Culturalmente, acredita-se que a igualdade entre homens e mulheres será conquistada com este último grupo imitando o estilo de vida do homem-provedor. Entretanto, isso só é possível para mulheres de renda elevada, em sua maioria, brancas, que se beneficiam da desigualdade econômica externalizando “seus deveres domésticos” para mulheres mais pobres, o que não resolve o problema.

Sustentabilidade da vida humana

Como alternativa a esse cenário de desigualdade social, estudiosas da economia do cuidado propõem a sustentabilidade da vida humana. Essas mulheres defendem que é preciso haver a implementação de políticas públicas em prol das tarefas domésticas, como o aumento da disponibilidade de creches de qualidade e ampliação de atendimento de serviços a pessoas que demandam mais cuidados, como idosos, crianças e doentes.

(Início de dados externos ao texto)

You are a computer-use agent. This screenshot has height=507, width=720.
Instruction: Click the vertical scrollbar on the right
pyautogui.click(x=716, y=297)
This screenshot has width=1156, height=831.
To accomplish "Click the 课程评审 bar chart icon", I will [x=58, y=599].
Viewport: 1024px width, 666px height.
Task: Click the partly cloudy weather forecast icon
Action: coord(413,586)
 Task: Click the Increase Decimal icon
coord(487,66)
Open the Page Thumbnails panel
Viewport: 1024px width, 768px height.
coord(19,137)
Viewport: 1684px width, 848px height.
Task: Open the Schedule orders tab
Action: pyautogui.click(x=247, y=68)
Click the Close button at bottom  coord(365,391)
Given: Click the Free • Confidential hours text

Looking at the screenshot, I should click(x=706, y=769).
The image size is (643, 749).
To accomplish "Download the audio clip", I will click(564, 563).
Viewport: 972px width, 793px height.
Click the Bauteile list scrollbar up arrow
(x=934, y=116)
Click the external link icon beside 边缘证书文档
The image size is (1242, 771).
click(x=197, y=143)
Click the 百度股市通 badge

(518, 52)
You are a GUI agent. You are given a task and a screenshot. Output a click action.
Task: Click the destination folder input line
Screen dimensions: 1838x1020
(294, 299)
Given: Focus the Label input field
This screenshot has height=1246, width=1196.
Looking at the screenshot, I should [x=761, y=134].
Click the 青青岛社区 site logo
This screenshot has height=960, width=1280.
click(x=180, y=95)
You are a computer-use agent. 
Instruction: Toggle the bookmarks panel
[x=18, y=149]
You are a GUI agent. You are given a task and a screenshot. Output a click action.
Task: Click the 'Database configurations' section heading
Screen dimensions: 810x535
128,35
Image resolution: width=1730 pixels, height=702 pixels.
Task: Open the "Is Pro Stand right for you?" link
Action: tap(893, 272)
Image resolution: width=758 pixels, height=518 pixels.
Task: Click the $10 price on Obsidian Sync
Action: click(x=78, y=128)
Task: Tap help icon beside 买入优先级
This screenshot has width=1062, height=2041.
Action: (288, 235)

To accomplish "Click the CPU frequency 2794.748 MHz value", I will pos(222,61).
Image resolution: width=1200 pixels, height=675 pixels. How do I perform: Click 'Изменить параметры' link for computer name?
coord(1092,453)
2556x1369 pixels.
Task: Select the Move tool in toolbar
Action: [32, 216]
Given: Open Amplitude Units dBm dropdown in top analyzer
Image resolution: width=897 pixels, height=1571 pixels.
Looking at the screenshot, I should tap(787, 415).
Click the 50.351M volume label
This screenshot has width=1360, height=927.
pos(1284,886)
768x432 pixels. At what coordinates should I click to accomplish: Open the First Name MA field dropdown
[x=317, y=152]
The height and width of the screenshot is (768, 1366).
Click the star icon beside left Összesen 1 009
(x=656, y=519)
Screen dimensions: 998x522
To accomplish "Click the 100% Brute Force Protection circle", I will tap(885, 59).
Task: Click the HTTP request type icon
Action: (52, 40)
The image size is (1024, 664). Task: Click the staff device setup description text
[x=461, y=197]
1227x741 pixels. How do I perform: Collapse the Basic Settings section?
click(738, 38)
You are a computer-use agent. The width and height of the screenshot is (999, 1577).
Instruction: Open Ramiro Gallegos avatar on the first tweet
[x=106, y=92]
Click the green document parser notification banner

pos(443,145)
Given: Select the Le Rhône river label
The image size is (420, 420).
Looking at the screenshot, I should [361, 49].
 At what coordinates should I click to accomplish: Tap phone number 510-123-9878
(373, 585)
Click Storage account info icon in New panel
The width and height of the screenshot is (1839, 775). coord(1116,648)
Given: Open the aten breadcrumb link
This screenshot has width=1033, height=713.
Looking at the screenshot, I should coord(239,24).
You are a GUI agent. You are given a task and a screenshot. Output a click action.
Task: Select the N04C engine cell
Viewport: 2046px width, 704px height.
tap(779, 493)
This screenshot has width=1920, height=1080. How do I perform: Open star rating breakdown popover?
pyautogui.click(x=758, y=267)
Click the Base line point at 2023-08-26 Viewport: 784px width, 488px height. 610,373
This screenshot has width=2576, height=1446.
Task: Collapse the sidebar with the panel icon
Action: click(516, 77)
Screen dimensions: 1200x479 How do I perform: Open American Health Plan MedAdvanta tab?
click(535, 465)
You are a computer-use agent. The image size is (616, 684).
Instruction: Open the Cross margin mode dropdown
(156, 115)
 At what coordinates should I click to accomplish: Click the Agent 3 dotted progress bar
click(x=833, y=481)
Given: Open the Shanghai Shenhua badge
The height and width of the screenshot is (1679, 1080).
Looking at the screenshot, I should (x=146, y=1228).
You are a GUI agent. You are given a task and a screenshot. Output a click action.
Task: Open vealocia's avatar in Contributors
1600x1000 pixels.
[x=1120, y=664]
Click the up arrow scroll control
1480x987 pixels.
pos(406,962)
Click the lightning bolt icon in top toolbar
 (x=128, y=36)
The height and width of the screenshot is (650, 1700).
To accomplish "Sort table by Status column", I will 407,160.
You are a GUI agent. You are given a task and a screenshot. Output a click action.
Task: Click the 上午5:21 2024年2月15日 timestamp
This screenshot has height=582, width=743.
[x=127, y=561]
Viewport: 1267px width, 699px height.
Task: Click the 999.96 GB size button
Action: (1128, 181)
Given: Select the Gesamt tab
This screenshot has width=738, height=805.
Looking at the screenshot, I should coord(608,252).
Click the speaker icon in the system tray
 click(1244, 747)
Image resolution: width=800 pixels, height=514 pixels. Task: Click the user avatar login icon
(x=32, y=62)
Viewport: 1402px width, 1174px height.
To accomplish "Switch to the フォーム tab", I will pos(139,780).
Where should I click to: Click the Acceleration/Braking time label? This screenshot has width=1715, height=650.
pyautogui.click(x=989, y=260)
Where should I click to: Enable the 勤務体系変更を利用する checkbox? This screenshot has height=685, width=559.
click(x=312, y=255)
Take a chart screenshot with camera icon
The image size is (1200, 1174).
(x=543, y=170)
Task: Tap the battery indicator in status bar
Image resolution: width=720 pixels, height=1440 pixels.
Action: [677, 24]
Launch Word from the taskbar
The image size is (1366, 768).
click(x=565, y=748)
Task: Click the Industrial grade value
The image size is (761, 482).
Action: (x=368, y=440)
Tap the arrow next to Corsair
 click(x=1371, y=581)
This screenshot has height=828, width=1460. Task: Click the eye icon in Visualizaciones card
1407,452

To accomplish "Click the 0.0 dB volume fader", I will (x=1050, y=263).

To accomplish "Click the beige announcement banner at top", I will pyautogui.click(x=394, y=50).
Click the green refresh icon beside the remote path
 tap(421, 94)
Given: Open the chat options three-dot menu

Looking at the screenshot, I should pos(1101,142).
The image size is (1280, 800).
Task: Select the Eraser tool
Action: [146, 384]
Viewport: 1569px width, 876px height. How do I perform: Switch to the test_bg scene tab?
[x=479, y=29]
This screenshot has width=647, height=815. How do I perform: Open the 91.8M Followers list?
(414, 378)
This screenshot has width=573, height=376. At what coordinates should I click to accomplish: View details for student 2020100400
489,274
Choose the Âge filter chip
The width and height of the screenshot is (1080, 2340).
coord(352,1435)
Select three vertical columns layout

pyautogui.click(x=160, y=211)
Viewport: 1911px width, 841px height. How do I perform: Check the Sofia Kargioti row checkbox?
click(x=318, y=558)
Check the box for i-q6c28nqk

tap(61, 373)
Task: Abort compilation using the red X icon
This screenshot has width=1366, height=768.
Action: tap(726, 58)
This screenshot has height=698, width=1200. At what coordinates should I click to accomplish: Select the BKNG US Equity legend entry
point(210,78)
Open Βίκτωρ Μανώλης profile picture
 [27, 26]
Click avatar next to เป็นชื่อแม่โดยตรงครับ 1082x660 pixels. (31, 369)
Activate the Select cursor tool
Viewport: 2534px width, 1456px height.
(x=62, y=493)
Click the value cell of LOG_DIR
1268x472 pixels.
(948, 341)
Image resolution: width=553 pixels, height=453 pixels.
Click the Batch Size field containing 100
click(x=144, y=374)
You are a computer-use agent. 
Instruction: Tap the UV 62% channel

O ponto crucial defendido por feministas que estudam a economia do cuidado é uma mudança de paradigma em direção à sustentabilidade da vida humana. A solução proposta defende uma mudança no centro dos objetivos sociais, em que a lógica da cultura do lucro ficaria submetida à lógica da cultura do cuidado

Os horários da jornada de trabalho que visa o lucro teriam que ser adaptados à jornada do trabalho doméstico, e não o contrário, como é atualmente. O tempo mercantil teria que se adaptar às necessidades humanas, de modo que haveria a valorização do tempo não mercantilizado do trabalho. Os homens, por sua vez, seriam demandados a participarem das tarefas domésticas, compreendendo o seu valor.